You’ll also need a leader, which is the long piece of monofilament that attaches to the end of your fly line, usually with a simple loop connector. Tie your fly to the leader with a simple clinch knot, and you are ready to fish. 

A few other items of gear that you don’t need right away, but you will likely end up with eventually, include a landing net, a vest or sling pack to hold your gear, polarized glasses to help you see into the water, and a set of waders and boots.

Your local fly shop can recommend some basic flies to get you started.
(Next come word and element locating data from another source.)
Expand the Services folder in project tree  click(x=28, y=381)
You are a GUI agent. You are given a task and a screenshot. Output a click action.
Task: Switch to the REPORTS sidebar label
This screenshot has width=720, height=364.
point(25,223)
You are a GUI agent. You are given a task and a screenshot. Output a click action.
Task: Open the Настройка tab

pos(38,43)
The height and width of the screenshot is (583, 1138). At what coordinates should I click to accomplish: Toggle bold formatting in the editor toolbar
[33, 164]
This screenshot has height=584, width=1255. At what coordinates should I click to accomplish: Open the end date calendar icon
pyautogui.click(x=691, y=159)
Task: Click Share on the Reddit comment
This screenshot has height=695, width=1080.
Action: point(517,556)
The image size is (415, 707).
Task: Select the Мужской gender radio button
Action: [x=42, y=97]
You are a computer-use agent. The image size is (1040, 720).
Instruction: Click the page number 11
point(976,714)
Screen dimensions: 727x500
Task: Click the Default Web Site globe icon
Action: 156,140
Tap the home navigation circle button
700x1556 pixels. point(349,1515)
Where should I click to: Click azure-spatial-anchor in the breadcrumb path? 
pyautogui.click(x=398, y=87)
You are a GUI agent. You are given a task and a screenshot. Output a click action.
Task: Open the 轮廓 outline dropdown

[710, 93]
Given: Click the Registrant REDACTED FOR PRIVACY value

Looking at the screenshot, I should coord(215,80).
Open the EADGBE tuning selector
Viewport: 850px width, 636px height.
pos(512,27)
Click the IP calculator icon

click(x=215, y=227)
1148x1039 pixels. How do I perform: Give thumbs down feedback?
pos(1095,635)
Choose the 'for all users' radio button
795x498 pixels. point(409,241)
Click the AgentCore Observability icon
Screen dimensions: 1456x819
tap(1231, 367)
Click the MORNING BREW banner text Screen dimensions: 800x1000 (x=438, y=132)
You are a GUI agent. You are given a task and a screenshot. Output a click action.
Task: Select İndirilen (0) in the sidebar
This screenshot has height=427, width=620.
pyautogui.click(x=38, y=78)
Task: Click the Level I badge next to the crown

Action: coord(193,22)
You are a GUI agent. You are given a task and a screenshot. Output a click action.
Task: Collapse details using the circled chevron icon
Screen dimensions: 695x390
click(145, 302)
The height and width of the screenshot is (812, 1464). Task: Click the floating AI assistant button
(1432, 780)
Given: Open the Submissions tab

The four basic types of flies are dry flies, which imitate insects floating on the surface; nymphs, which drift near the bottom; wet flies, which imitate a hatching insect rising to the surface; and streamers, which imitate a small swimming minnow or leech. 

Many fly anglers become obsessed with “matching the hatch,” which means choosing a fly that exactly matches the flies that are active in the water where they are fishing. This is great for experts, but it’s very possible to catch fish with just a few basic flies. One of the most common dry flies is the Adams, a versatile fly that looks like a lot of different insects and often catches a trout’s attention. The hare’s ear and pheasant tail are common nymph patterns, and the woolly bugger is a great do-it-all streamer pattern.  The more you fish, the more flies you will find to fill your fly box, but just a few basic patterns are all you need to hook your first fish.

Fly fishing is a lifelong journey of learning and improving your skills. Whether you fish close to home or travel to exotic locales, it’s a journey that will take you to some of the most beautiful waters in the world, providing you with wonderful experiences along the way.